Von gigantomanischen Turmbauten zu Babel, wie etwa der Elbphilharmonie in Hamburg (oh ja, wir alle haben den „Spiegel“-Artikel gelesen!) profitieren auch die Wiener Philharmoniker. Vom darbenden ORF-Radiosymphonieorchester profitieren auch die Salzburger Festspiele. Die Staatsoper, die diverse Klangkörper via Beamten-Gehaltsschema ernährt, ist der wichtigste Knotenpunkt im Geflecht. Und natürlich käme niemand auf die Idee, japanischen Touristen, US-Industriemillionären und deutschen Börsenspekulanten die international bekannteste Institution wegnehmen zu wollen. Die Kulturpolitik ist zuvorderst Verteilungspolitik: achtzig Prozent (oder mehr) des Budgets sind fix verplant, auf Jahre und Jahrzehnte hinaus, scheinbar oder tatsächlich unabänderlich. Konservativ, also besitzstandwahrend, im tatsächlichen Wortsinn. Der Bund stellt traditionell rund 95 Prozent (zuletzt insgesamt annähernd 113 Millionen Euro) seines Musikbudgets den Sparten „Klassik“ und „traditionelles Musiktheater-Repertoire“ zur Verfügung.
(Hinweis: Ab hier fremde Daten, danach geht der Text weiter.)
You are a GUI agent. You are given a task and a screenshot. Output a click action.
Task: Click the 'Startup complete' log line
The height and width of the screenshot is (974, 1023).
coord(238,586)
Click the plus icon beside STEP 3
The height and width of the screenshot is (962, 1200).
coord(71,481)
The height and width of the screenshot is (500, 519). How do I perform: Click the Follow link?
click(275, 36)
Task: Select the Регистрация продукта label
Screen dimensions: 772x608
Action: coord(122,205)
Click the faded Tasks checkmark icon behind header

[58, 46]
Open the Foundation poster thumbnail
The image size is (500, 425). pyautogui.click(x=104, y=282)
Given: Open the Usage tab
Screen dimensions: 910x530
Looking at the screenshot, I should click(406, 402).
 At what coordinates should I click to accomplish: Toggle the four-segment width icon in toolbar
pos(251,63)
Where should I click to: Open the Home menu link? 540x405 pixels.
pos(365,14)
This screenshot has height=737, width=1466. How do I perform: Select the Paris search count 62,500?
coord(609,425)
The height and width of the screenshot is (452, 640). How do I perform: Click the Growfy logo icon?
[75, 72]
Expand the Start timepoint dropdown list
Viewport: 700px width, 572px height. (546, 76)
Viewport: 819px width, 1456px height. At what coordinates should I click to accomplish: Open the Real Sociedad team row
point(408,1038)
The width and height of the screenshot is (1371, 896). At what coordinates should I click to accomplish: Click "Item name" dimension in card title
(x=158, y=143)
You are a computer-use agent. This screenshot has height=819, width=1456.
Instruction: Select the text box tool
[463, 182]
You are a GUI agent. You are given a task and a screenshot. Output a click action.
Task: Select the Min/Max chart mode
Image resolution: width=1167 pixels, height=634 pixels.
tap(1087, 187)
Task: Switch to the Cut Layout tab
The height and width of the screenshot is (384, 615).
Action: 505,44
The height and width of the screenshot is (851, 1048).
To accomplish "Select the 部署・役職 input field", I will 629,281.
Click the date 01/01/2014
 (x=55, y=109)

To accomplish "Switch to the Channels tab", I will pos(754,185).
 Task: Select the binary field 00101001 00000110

Für zeitgenössische E-Musik bleiben 3,5 Prozent, die übrigen Genres (Rock/Pop, Jazz, World Music, Dance, Volksmusik) dürfen den kümmerlichen Rest von 2 Prozent (!) unter sich aufteilen.
Da jetzt aber auch der österreichische Film boomt, die Literatur und ein wenig sogar die heimische Popularmusik, kommen die Lordsiegelbewahrer der Tradition tendenziell in Argumentationsnot. Wollen wir auf ewig ein Museum sein, ein Mausoleum, ein Musentempel konservativer K&K-Grandezza – oder eventuell doch auch in Zeitgenössisches oder gar Zukunftsverdächtiges investieren?
Diese Frage wird sich nicht länger vom Tisch wischen lassen. Dieses Thema ist wichtiger, drängender, brisanter denn je. Gut, dass die Klassikaner lautstark an ihrem eigenen Ast sägen (die stetige Selbstbeschädigung erinnert ein wenig an jene der Katholischen Kirche). Götterdämmerung inmitten einstürzender Altbauten.